## WHAT TO PRODUCE
Give back only the lines in the records below from the one with "Task: Select the 2023/11/06 date row" to the one with "Given: Click 'Khusanov", both inclusive, word for word.

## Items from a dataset

· · ·

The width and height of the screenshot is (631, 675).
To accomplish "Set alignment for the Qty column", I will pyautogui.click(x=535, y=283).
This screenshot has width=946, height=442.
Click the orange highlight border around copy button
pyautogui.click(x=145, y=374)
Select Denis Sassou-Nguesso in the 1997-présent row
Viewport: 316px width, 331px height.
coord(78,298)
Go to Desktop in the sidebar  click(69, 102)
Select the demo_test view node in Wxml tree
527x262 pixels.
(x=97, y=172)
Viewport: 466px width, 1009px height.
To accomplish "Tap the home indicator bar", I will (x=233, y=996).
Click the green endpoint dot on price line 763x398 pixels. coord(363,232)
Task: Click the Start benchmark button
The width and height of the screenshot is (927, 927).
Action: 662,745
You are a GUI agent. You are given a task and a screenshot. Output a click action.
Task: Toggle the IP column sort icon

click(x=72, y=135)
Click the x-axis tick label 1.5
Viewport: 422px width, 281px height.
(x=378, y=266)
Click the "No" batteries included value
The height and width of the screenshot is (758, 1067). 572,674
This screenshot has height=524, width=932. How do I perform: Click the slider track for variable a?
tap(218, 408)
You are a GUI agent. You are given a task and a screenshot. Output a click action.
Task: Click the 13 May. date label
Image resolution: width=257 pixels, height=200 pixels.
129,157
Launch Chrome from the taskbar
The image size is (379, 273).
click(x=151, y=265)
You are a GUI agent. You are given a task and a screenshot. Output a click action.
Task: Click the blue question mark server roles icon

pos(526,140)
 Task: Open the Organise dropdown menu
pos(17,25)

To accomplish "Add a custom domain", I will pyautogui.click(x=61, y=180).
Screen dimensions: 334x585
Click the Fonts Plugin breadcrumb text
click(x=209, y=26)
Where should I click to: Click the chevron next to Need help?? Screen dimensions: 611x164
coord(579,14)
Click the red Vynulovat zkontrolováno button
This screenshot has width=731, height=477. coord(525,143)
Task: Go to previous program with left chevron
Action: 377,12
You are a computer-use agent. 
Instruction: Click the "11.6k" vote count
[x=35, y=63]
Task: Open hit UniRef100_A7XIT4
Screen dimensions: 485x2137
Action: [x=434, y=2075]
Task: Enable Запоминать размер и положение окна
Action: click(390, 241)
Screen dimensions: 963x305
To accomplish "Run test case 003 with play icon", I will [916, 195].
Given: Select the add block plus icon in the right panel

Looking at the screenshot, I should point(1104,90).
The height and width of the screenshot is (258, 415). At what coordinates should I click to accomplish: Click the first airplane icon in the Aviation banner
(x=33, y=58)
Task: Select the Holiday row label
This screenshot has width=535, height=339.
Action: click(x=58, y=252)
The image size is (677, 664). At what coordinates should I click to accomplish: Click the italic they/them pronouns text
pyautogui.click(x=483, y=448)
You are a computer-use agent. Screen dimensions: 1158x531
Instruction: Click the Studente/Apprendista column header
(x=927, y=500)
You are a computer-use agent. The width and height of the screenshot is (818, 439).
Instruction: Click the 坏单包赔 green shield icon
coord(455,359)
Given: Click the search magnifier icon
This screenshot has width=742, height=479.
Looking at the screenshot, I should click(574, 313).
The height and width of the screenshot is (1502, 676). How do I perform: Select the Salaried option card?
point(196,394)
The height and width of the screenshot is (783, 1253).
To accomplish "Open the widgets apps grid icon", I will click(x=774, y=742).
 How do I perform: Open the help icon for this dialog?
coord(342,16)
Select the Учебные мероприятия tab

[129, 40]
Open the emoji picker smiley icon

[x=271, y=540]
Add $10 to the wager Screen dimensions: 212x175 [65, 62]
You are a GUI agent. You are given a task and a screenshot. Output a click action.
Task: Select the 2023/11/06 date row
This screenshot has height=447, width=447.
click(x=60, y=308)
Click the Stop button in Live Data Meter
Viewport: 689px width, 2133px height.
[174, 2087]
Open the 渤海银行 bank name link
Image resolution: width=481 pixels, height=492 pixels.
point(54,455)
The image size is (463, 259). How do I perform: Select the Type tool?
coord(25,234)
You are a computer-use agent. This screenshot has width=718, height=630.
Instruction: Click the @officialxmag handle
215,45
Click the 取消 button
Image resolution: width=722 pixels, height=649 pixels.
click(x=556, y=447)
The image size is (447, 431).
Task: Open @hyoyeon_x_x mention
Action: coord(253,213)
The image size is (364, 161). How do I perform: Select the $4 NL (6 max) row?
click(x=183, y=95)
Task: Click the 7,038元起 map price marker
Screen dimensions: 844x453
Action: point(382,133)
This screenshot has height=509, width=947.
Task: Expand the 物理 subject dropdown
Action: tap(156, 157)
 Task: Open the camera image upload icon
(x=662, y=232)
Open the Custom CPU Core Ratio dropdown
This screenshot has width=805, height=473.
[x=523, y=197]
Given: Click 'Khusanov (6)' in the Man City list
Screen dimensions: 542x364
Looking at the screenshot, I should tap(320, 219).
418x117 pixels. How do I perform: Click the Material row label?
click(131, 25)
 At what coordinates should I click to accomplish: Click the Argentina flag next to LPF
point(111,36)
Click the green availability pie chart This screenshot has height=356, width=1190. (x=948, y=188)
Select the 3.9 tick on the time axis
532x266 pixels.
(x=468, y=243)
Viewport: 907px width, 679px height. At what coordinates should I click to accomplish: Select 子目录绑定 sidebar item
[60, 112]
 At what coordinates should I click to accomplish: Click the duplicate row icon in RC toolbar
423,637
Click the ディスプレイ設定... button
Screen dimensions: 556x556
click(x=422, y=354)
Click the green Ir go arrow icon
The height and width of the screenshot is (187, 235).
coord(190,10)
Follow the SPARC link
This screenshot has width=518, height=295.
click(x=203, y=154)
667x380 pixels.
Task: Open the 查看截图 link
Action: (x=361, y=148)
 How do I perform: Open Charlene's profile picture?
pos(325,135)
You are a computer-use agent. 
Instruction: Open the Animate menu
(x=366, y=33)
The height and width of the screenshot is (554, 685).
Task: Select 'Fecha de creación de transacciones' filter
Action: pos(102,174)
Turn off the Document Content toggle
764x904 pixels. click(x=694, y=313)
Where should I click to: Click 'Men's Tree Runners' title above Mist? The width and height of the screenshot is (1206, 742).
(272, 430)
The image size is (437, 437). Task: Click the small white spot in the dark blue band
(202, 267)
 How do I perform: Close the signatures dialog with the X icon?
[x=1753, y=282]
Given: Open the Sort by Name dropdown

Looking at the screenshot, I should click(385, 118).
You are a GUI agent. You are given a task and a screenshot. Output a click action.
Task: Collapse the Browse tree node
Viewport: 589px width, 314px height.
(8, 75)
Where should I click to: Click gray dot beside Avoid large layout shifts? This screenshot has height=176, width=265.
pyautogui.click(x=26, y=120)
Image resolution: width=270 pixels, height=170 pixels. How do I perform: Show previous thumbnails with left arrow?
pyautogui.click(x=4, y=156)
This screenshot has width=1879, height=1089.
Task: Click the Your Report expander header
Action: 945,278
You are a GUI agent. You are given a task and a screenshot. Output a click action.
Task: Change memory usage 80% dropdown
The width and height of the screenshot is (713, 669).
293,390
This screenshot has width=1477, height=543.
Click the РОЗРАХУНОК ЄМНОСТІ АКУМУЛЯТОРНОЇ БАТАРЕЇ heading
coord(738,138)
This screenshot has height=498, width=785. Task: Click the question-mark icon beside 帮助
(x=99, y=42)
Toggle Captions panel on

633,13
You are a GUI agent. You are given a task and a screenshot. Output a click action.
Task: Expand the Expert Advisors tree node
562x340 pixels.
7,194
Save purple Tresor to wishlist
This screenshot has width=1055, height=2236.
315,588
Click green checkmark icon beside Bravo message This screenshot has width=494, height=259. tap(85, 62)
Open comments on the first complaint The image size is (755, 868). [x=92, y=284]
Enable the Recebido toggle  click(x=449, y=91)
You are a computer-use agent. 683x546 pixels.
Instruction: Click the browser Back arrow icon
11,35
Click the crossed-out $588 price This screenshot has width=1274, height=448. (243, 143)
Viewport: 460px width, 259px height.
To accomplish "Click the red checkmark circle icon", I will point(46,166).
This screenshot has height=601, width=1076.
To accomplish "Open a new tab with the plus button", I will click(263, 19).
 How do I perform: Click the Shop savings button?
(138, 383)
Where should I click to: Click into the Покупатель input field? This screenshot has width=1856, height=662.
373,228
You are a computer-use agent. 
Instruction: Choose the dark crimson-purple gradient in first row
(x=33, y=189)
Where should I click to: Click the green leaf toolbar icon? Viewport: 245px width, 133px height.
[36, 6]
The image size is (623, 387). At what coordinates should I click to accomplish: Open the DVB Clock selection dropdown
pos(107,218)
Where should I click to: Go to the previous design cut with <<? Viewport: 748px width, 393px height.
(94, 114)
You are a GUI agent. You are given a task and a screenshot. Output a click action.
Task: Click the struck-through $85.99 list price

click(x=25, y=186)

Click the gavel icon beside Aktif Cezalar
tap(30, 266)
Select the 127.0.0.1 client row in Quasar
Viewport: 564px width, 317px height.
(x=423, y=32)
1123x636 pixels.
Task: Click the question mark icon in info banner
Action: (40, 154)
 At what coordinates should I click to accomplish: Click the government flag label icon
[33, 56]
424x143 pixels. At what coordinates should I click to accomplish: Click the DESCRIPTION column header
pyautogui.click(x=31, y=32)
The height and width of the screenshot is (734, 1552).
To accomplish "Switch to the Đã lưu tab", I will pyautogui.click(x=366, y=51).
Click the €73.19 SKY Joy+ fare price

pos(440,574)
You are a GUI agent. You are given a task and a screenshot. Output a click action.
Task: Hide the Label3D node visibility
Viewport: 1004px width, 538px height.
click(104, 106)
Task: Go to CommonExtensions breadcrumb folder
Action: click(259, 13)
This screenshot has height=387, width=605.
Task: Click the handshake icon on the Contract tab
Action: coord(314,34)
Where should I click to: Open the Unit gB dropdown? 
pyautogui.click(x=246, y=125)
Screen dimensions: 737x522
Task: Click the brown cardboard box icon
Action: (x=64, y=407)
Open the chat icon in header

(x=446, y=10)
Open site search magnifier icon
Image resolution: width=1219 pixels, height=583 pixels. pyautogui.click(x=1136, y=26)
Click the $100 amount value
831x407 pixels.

· · ·

## EXERCISE RESULT
Task: Select the 2023/11/06 date row
This screenshot has height=447, width=447.
click(x=60, y=308)
Click the Stop button in Live Data Meter
Viewport: 689px width, 2133px height.
[174, 2087]
Open the 渤海银行 bank name link
Image resolution: width=481 pixels, height=492 pixels.
point(54,455)
The image size is (463, 259). How do I perform: Select the Type tool?
coord(25,234)
You are a computer-use agent. This screenshot has width=718, height=630.
Instruction: Click the @officialxmag handle
215,45
Click the 取消 button
Image resolution: width=722 pixels, height=649 pixels.
click(x=556, y=447)
The image size is (447, 431).
Task: Open @hyoyeon_x_x mention
Action: coord(253,213)
The image size is (364, 161). How do I perform: Select the $4 NL (6 max) row?
click(x=183, y=95)
Task: Click the 7,038元起 map price marker
Screen dimensions: 844x453
Action: point(382,133)
This screenshot has height=509, width=947.
Task: Expand the 物理 subject dropdown
Action: tap(156, 157)
 Task: Open the camera image upload icon
(x=662, y=232)
Open the Custom CPU Core Ratio dropdown
This screenshot has width=805, height=473.
[x=523, y=197]
Given: Click 'Khusanov (6)' in the Man City list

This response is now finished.